Extrait de page:

------------------------------------------------------------

Une journée de cueillette peut vite devenir lassante, à force de compter nos résultats, quand on a le sentiment que « ça ne vaut pas le coup ». Dans les champs, on surveille constamment son rythme équivalent à l'heure, on s'enquiert des résultats des autres, on calcule à combien cela va nous revenir en liquidités... Le soir aussi, avec une apparence quasi-obsessionnelle, on reparle de notre journée, on recompte et on compare les records, on commente la qualité du verger, cherchant à se situer plus ou moins bons cueilleurs... La fatigue physique et le manque de sommeil, liés à ce fonctionnement, génèrent parfois des tensions : il y a souvent au moins une personne qui estime avoir eu un moins bel arbre que son voisin, se trouver dans une rangée plus abîmée qu'une autre, ou s'énerve pour un autre prétexte.... Pour le saisonnier, c'est le moment de se constituer un pécule pour l'hiver : prévoir financièrement son temps de repos en hiver, un projet de voyage pour certains, un projet artistique pour d'autres. Daniel, par exemple, aux cueillettes des pommes, voit en chaque palox rempli une semaine de nourriture! Il entend donc bien en ramasser un maximum pour s'assurer de passer l'hiver tranquillement.

------------------------------------------------------------

(Extrait du jeu de données)
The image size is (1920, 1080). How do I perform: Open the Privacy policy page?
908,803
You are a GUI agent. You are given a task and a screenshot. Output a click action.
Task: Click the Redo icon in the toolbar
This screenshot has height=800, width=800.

------------------------------------------------------------

Consignes:
- A) D'après l'extrait sur la cueillette, que représente pour Daniel chaque palox rempli ?
- B) Résumez plus brièvement le paragraphe de l'extrait sur la cueillette commençant par « Une journée de cueillette peut vite devenir lassante », en conservant ses faits essentiels.
- C) Poursuivez l'extrait sur la cueillette saisonnière à la suite de sa dernière phrase.

Réponses par consigne:
- A) Une semaine de nourriture.

- B) Une journée de cueillette devient vite lassante lorsqu'on a le sentiment que « ça ne vaut pas le coup ». Aux champs, on surveille son rythme horaire, on s'informe des résultats des autres et on calcule ses gains. Le soir, on recompte, on compare les performances et on commente la qualité du verger pour se situer parmi les cueilleurs. La fatigue et le manque de sommeil suscitent des tensions, souvent à propos d'un arbre ou d'une rangée jugés moins bons. Le saisonnier se constitue ainsi un pécule pour l'hiver, afin de financer son repos, un voyage ou un projet artistique. Daniel, aux cueillettes des pommes, voit en chaque palox rempli une semaine de nourriture. Il entend donc en ramasser le plus possible pour passer l'hiver tranquillement.

- C)
Nous ne sommes maintenant plus qu'une dizaine, pour encore une petite semaine de travail. La saison des cerises n'a finalement pas duré autant que prévu. Les dernières pluies ont achevé d'abîmer les fruits, et de nous user physiquement et moralement, à force de tri. Il reste encore quelques cerises bien mûres, et les abricots précoces sont déjà prêts à être cueillis. Quelques personnes reviendront pour la récolte des abricots, d'ici une quinzaine de jours, mais, ayant subi le gel au mois d'avril, elle ne donnera pas beaucoup de fruits, et, donc, de travail : dix jours, tout au plus.

La fin de la cueillette des abricots approche, et tous attendent avec plaisir la fête traditionnelle de la « Reboule » : la famille Sapet réunit, à cette occasion, tous les salariés autour d'un repas, la veille du départ, avant que chacun reparte de son côté.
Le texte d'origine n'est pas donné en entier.